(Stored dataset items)

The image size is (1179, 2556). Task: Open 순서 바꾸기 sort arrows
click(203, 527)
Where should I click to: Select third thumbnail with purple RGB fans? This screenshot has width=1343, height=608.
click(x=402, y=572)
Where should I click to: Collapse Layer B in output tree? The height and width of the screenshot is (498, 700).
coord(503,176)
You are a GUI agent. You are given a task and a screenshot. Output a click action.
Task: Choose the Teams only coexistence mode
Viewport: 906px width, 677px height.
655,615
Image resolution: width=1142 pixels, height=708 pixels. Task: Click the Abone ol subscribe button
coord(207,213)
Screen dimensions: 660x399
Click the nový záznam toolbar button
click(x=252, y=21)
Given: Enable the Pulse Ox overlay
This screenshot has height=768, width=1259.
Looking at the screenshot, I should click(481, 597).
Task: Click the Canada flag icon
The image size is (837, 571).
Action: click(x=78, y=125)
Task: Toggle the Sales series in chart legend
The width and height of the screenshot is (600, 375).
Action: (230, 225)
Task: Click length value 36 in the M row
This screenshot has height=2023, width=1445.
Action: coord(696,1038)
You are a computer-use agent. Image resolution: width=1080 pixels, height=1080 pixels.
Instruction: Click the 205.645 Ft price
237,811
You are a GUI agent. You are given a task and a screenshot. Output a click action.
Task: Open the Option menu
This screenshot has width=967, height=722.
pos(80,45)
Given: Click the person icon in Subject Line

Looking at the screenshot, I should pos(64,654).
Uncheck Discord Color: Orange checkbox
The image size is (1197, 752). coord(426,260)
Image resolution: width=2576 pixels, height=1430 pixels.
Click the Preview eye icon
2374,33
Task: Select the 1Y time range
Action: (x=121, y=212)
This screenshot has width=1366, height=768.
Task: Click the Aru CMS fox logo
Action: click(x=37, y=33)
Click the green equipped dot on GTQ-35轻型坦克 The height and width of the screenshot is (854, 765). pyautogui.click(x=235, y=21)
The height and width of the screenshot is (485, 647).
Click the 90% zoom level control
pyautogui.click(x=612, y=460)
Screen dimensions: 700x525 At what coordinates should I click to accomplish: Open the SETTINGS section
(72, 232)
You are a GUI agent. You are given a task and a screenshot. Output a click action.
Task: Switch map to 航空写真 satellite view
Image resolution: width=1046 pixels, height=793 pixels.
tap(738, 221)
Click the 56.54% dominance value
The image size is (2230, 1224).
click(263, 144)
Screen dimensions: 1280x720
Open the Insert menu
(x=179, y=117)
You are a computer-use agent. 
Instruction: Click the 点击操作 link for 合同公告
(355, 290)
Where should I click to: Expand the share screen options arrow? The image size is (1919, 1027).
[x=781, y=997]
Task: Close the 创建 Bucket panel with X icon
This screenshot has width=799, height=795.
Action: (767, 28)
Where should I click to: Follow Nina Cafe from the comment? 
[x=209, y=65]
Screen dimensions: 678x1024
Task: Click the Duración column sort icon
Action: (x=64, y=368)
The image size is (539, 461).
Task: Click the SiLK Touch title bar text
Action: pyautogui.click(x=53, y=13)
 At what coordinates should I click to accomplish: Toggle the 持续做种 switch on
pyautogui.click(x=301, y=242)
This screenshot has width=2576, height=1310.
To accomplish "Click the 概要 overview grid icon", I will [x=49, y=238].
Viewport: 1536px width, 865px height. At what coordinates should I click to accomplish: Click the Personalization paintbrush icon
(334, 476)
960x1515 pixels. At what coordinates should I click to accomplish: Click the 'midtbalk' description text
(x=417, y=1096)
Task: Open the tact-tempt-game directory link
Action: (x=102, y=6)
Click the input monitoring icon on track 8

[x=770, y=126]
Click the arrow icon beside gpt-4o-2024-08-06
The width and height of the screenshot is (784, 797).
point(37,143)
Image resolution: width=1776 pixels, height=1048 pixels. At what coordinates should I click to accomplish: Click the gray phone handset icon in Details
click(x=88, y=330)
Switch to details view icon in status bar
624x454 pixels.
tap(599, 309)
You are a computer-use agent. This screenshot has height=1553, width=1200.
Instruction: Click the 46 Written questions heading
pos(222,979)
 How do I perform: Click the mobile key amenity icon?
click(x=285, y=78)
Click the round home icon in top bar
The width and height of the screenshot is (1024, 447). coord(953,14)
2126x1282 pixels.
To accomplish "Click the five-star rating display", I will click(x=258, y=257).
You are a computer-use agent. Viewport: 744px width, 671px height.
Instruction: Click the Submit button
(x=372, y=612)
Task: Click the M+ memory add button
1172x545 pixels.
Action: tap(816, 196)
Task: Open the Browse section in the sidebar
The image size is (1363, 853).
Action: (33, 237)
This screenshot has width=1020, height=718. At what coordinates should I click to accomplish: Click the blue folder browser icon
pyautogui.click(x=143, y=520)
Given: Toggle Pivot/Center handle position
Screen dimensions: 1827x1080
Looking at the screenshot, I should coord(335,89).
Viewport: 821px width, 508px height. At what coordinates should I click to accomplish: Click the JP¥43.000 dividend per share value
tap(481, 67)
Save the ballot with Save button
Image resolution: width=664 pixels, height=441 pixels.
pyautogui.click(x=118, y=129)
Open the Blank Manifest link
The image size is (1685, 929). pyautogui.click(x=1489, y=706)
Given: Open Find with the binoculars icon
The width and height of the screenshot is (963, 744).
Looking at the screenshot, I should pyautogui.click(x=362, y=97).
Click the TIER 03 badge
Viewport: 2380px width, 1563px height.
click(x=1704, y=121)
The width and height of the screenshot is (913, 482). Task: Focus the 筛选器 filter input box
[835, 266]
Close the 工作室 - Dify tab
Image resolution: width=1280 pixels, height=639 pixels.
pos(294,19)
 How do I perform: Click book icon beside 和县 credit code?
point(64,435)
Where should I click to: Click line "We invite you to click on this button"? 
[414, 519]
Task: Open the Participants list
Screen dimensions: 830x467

§ TASK INSTRUCTIONS
Reproduce only the lines above spanning from the line containing "The width and height of the screenshot is (600, 375)." through the line containing "You are a computer-use agent. Image", word for word.

§ RESPONSE TO THIS EXERCISE
The width and height of the screenshot is (600, 375).
Action: (230, 225)
Task: Click length value 36 in the M row
This screenshot has height=2023, width=1445.
Action: coord(696,1038)
You are a computer-use agent. Image resolution: width=1080 pixels, height=1080 pixels.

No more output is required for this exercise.